__ENTRIES SHOWN__:
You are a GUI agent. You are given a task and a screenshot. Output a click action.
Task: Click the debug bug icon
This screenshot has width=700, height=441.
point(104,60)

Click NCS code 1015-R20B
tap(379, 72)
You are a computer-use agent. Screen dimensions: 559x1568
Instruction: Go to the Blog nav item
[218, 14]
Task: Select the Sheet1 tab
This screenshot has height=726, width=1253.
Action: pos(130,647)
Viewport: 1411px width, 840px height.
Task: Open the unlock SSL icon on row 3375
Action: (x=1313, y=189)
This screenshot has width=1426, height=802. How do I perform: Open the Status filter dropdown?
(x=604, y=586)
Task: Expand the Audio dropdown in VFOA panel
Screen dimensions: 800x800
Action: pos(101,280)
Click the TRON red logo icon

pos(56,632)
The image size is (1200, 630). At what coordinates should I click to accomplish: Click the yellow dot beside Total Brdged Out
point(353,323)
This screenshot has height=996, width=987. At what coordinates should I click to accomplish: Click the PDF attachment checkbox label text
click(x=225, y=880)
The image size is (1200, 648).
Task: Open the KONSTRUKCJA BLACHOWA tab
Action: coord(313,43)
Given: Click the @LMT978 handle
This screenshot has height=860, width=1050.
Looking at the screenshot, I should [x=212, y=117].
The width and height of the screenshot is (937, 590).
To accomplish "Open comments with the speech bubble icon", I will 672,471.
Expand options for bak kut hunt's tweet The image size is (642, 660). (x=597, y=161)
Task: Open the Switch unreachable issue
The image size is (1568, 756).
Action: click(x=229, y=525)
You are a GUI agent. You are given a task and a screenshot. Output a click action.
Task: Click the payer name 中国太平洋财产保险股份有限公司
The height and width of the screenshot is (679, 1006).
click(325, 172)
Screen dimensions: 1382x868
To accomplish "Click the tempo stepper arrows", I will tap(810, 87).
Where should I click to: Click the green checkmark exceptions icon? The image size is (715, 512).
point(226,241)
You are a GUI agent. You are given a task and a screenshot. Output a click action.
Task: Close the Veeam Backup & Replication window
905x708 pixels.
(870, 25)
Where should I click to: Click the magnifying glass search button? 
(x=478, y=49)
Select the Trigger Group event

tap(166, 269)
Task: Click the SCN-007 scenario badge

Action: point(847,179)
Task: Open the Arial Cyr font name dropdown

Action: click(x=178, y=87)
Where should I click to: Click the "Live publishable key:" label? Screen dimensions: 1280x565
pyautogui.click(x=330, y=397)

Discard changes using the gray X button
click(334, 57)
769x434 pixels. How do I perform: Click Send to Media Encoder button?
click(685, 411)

__WHAT YOU WILL DO__:
Whatever appears in the listing above, write it down again exactly.

__SOLVED EXERCISE__:
You are a GUI agent. You are given a task and a screenshot. Output a click action.
Task: Click the debug bug icon
This screenshot has width=700, height=441.
point(104,60)

Click NCS code 1015-R20B
tap(379, 72)
You are a computer-use agent. Screen dimensions: 559x1568
Instruction: Go to the Blog nav item
[218, 14]
Task: Select the Sheet1 tab
This screenshot has height=726, width=1253.
Action: pos(130,647)
Viewport: 1411px width, 840px height.
Task: Open the unlock SSL icon on row 3375
Action: (x=1313, y=189)
This screenshot has width=1426, height=802. How do I perform: Open the Status filter dropdown?
(x=604, y=586)
Task: Expand the Audio dropdown in VFOA panel
Screen dimensions: 800x800
Action: pos(101,280)
Click the TRON red logo icon

pos(56,632)
The image size is (1200, 630). At what coordinates should I click to accomplish: Click the yellow dot beside Total Brdged Out
point(353,323)
This screenshot has height=996, width=987. At what coordinates should I click to accomplish: Click the PDF attachment checkbox label text
click(x=225, y=880)
The image size is (1200, 648).
Task: Open the KONSTRUKCJA BLACHOWA tab
Action: coord(313,43)
Given: Click the @LMT978 handle
This screenshot has height=860, width=1050.
Looking at the screenshot, I should [x=212, y=117].
The width and height of the screenshot is (937, 590).
To accomplish "Open comments with the speech bubble icon", I will 672,471.
Expand options for bak kut hunt's tweet The image size is (642, 660). (x=597, y=161)
Task: Open the Switch unreachable issue
The image size is (1568, 756).
Action: click(x=229, y=525)
You are a GUI agent. You are given a task and a screenshot. Output a click action.
Task: Click the payer name 中国太平洋财产保险股份有限公司
The height and width of the screenshot is (679, 1006).
click(325, 172)
Screen dimensions: 1382x868
To accomplish "Click the tempo stepper arrows", I will tap(810, 87).
Where should I click to: Click the green checkmark exceptions icon? The image size is (715, 512).
point(226,241)
You are a GUI agent. You are given a task and a screenshot. Output a click action.
Task: Close the Veeam Backup & Replication window
905x708 pixels.
(870, 25)
Where should I click to: Click the magnifying glass search button? 
(x=478, y=49)
Select the Trigger Group event

tap(166, 269)
Task: Click the SCN-007 scenario badge

Action: point(847,179)
Task: Open the Arial Cyr font name dropdown

Action: click(x=178, y=87)
Where should I click to: Click the "Live publishable key:" label? Screen dimensions: 1280x565
pyautogui.click(x=330, y=397)

Discard changes using the gray X button
click(334, 57)
769x434 pixels. How do I perform: Click Send to Media Encoder button?
click(685, 411)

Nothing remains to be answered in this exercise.